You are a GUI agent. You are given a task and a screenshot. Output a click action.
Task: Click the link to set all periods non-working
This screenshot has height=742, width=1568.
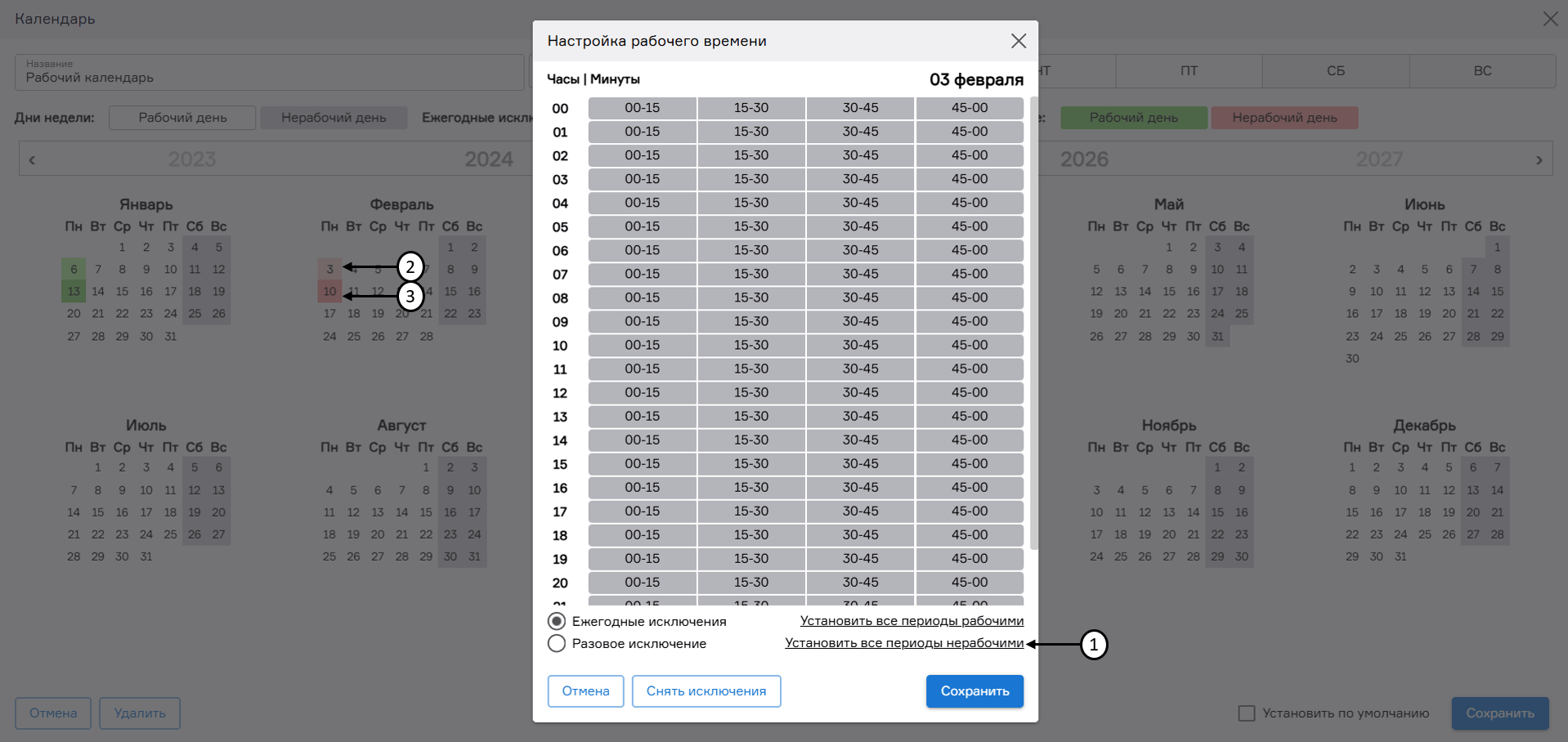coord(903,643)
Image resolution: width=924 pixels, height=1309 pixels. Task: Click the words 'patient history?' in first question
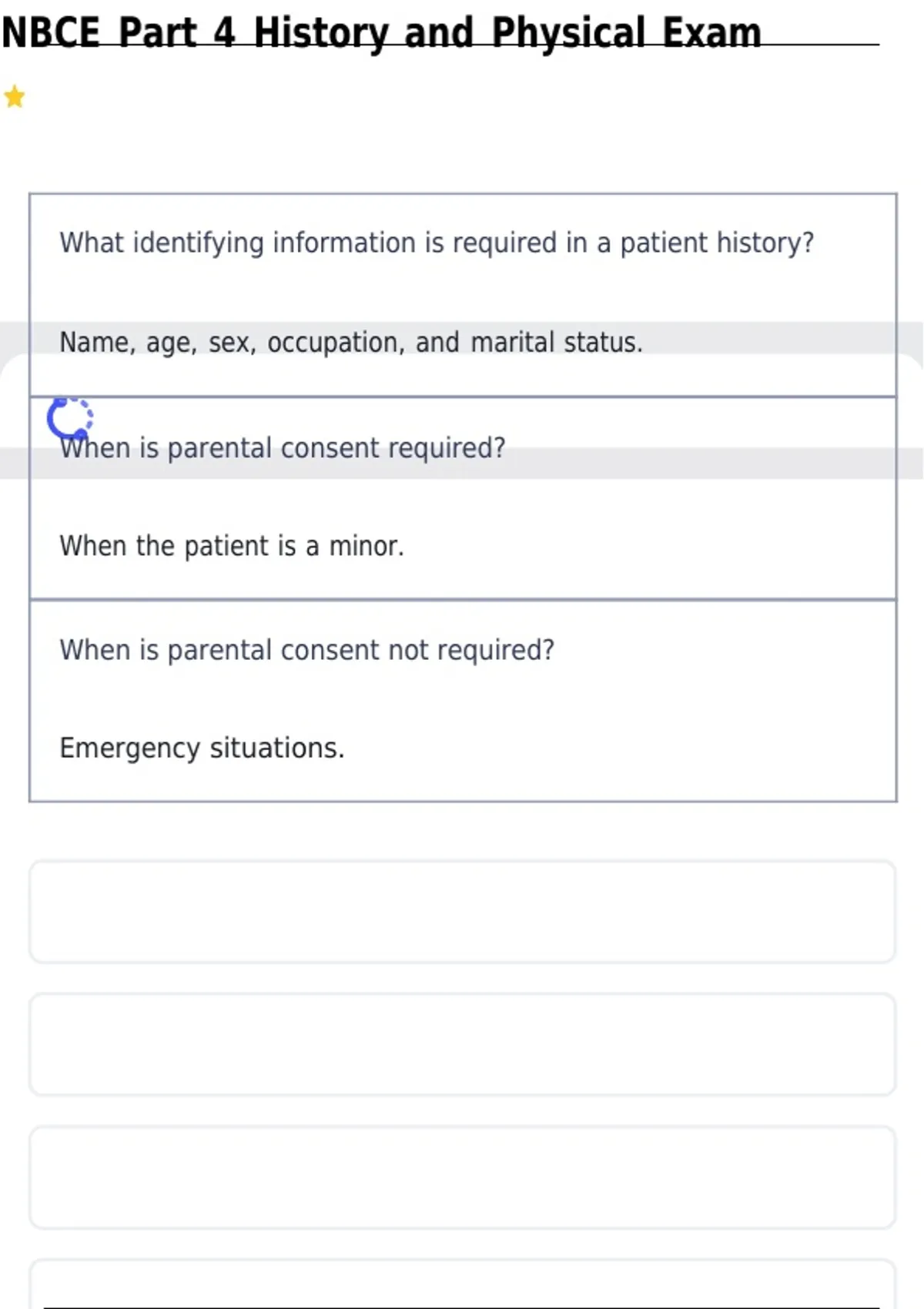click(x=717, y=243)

• _Prompt_
Would you copy out every line of the data above exactly, minus the pictures?

• _Response to the exercise_
You are a GUI agent. You are given a task and a screenshot. Output a click action.
Task: Click the link to set all periods non-working
This screenshot has height=742, width=1568.
coord(903,643)
Image resolution: width=924 pixels, height=1309 pixels. Task: Click the words 'patient history?' in first question
click(x=717, y=243)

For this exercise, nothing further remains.